TASK PROMPT:
Output only the lines below from the one containing "PlayStation Vue (170, 2268)" to the one containing "Dua Nyawa Melayang", exactly as written, both ends kept.
****
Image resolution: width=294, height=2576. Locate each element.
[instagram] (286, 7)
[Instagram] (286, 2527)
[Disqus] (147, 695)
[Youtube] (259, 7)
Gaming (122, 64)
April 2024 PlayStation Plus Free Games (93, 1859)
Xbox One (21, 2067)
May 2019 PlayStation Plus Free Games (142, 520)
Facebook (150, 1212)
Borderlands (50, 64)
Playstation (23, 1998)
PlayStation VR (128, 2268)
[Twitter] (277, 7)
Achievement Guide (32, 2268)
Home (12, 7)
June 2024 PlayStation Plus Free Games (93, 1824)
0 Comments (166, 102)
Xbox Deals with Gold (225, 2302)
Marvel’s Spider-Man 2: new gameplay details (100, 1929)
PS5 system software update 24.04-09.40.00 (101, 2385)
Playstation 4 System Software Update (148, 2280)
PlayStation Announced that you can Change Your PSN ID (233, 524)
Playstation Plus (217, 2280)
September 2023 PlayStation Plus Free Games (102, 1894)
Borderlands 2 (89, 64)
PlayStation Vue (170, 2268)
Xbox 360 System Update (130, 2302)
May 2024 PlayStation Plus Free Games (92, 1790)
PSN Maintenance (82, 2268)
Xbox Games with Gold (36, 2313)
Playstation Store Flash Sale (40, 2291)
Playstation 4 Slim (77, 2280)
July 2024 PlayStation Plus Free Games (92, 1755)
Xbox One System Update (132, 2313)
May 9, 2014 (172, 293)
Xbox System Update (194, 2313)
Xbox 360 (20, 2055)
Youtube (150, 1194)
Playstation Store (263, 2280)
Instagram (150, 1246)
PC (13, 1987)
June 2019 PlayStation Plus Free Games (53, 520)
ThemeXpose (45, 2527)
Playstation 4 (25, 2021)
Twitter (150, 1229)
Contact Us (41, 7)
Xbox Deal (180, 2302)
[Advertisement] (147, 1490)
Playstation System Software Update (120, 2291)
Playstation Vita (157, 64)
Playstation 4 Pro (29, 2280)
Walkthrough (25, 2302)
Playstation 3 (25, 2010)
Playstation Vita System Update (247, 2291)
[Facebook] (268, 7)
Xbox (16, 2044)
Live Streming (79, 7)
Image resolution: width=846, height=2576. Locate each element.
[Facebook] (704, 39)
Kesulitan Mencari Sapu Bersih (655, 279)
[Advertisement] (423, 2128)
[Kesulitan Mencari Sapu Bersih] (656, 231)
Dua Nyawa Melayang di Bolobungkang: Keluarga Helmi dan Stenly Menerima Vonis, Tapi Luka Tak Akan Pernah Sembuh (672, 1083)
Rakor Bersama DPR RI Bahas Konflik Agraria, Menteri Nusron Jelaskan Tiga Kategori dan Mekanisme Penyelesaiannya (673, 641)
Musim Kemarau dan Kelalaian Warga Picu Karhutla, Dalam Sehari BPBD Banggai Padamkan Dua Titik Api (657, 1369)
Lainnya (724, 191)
****
ANSWER SECTION:
PlayStation Vue (170, 2268)
Xbox 360 System Update (130, 2302)
May 2024 PlayStation Plus Free Games (92, 1790)
PSN Maintenance (82, 2268)
Xbox Games with Gold (36, 2313)
Playstation Store Flash Sale (40, 2291)
Playstation 4 Slim (77, 2280)
July 2024 PlayStation Plus Free Games (92, 1755)
Xbox One System Update (132, 2313)
May 9, 2014 (172, 293)
Xbox System Update (194, 2313)
Xbox 360 (20, 2055)
Youtube (150, 1194)
Playstation Store (263, 2280)
Instagram (150, 1246)
PC (13, 1987)
June 2019 PlayStation Plus Free Games (53, 520)
ThemeXpose (45, 2527)
Playstation 4 (25, 2021)
Twitter (150, 1229)
Contact Us (41, 7)
Xbox Deal (180, 2302)
[Advertisement] (147, 1490)
Playstation System Software Update (120, 2291)
Playstation Vita (157, 64)
Playstation 4 Pro (29, 2280)
Walkthrough (25, 2302)
Playstation 3 (25, 2010)
Playstation Vita System Update (247, 2291)
[Facebook] (268, 7)
Xbox (16, 2044)
Live Streming (79, 7)
Image resolution: width=846, height=2576. Locate each element.
[Facebook] (704, 39)
Kesulitan Mencari Sapu Bersih (655, 279)
[Advertisement] (423, 2128)
[Kesulitan Mencari Sapu Bersih] (656, 231)
Dua Nyawa Melayang di Bolobungkang: Keluarga Helmi dan Stenly Menerima Vonis, Tapi Luka Tak Akan Pernah Sembuh (672, 1083)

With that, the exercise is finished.